The Conquest of Gaul : Conquest of Gaul Paperback
Between 58 and 50BC Caesar conquered most of the area now covered by France, Belgium and Switzerland, and twice invaded Britain.
This is the record of his campaigns. Caesar's narrative offers insights into his military strategy & paints a fascinating picture of his encounters with the inhabitant of Gaul and Britain, as well as offering lively portraits of a number of key characters such as the rebel leaders and Gallic chieftains.

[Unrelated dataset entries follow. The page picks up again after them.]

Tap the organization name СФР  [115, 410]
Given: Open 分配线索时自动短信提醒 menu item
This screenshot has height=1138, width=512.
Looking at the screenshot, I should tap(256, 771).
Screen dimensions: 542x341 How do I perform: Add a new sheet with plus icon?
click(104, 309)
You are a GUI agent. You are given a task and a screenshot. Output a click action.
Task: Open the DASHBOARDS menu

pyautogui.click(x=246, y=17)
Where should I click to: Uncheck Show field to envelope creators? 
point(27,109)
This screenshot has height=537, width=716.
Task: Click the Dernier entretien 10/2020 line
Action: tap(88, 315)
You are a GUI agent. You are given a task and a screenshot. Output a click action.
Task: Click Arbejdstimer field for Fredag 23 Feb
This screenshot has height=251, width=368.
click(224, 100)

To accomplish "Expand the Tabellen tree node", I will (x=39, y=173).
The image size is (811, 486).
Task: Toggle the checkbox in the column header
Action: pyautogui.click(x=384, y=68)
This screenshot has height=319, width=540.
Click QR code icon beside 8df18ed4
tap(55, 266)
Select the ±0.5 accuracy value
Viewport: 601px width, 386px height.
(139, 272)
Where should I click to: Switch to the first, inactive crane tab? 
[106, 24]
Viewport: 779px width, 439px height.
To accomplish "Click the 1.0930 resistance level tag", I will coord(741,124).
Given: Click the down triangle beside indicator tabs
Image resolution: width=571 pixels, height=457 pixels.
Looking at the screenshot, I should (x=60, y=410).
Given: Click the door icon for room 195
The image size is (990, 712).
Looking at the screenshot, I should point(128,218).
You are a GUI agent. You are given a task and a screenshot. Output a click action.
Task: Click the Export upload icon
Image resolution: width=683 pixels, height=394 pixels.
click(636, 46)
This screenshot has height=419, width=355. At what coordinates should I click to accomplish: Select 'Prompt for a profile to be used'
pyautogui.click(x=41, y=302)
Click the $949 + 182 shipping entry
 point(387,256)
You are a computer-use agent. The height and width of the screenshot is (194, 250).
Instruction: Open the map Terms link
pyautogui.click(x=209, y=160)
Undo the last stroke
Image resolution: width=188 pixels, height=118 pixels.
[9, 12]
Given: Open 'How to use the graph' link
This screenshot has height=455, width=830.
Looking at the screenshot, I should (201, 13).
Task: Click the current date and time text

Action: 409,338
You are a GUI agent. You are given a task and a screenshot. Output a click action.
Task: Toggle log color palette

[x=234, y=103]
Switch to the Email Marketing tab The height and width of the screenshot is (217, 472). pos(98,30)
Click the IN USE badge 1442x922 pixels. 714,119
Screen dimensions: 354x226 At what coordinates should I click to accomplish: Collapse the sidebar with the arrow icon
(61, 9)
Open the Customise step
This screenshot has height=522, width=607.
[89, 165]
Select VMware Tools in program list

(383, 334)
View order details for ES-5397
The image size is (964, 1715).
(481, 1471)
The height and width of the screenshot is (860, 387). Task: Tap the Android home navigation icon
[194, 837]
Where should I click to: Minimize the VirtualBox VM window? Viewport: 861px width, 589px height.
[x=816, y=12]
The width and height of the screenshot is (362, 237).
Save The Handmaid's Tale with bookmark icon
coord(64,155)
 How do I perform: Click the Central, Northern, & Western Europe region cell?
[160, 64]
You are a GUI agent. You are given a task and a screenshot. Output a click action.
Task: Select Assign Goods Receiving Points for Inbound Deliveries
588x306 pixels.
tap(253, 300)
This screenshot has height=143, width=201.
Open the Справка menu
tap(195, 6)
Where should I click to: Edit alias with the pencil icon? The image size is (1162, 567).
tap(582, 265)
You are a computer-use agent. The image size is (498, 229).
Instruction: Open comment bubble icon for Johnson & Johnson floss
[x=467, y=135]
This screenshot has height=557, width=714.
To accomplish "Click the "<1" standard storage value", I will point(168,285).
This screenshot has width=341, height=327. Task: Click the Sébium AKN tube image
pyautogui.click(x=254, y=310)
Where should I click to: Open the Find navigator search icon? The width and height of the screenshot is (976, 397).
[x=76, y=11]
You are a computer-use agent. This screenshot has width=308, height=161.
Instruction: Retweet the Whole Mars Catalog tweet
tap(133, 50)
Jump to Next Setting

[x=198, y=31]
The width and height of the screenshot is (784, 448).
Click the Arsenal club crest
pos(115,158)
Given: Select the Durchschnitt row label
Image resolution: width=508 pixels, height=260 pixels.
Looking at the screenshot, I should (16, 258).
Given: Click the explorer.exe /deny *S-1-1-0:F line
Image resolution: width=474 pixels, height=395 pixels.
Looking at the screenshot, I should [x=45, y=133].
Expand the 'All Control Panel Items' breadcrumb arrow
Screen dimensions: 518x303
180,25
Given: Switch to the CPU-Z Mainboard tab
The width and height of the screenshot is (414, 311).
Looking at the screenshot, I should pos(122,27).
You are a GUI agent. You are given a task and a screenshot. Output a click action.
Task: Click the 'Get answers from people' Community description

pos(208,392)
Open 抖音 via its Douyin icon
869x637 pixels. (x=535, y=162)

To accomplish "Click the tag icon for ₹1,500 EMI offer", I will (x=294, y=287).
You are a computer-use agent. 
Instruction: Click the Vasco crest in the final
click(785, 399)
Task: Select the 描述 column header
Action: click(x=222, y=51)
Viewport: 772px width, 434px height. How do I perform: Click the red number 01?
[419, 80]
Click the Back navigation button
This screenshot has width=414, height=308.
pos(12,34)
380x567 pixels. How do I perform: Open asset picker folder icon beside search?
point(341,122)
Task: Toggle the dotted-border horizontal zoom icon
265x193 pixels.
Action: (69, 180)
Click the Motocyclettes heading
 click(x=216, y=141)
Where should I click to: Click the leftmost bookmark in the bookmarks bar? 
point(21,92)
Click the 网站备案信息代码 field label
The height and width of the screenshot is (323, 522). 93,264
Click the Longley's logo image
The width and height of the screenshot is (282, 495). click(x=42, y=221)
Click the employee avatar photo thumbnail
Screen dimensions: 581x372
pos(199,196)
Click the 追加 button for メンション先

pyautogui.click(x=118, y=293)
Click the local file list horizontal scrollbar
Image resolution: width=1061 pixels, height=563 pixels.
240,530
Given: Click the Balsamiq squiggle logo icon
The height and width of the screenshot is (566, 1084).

This can also be read as a piece of political propaganda, as Caesar sets down his version of events for the Roman public, knowing that he faces civil war on his return to Rome.
- Format: Paperback
- Pages: 272 pages, maps, glossary, bibliography
- Publisher: Penguin Books Ltd
- Publication Date: 09/12/1982
- Category: Literary essays
- ISBN: 9780140444339
- Paperback from £6.15
- Paperback / softback from £9.36
- EPUB from £3.99
Showing 1 - 5 of 5 reviews.
Review by Meggo
A propaganda work par excellence, this book describes Caesar's conquest of Gaul, along with battles in Germany and Britain. Interesting in its own right, the book is also fascinating for the spin which Caesar puts on actions that are of marginal legality, for example, when he crossed the Rhine, ostensibly to quell a revolt, but probably more about capital - political and financial. Well worth reading with an eye to the political context.
Review by powervich
I'd like to repeat the usual compliment, because however much it is uttered, it retains truth: Caesar's writing, originally intended as source material for some other writer to make a history, is in itself an amazing display of clear and refreshing prose.
Review by Terpsichoreus
Nothing better represents Caesar's understanding of how to play upon the hopes and joys of man than the fact that he was able to turn a few hundred pages of troop movements into a thoughtful, engrossing narrative. We read not only Caesar's thoughts and intentions in the work, but also gain an invaluable view of Roman politics. In his own words, Caesar sets the scene for the events which soon overtook the empire and captured the imagination of western literature for thousands of years to come.If the secret to enjoying Tolkien is skipping all the poetry and troop movements, I never thought this reflected poorly on poetry as an art, but I must admit I never realized that there was an art to the military memoir to reflect poorly on. I shall have to do my best to remedy this, though whether there are accounts which equal Caesar's in elegance and focus, I remain in doubt.
Review by RobertP
Not bad for a two-thousand year dead ambitious dictator.
Review by Kurt.Rocourt
It's not actually written by Caesar. It more of a third person account of the campaigns throughout Gaul. Although there a quotes credited to Caesar I was disappointed at not actually having his own written words appear the page. It was still good and very informative on how politics and war are so connected. It will serve as an example of early semi-biographical narration but should not be credited as written by Caesar himself.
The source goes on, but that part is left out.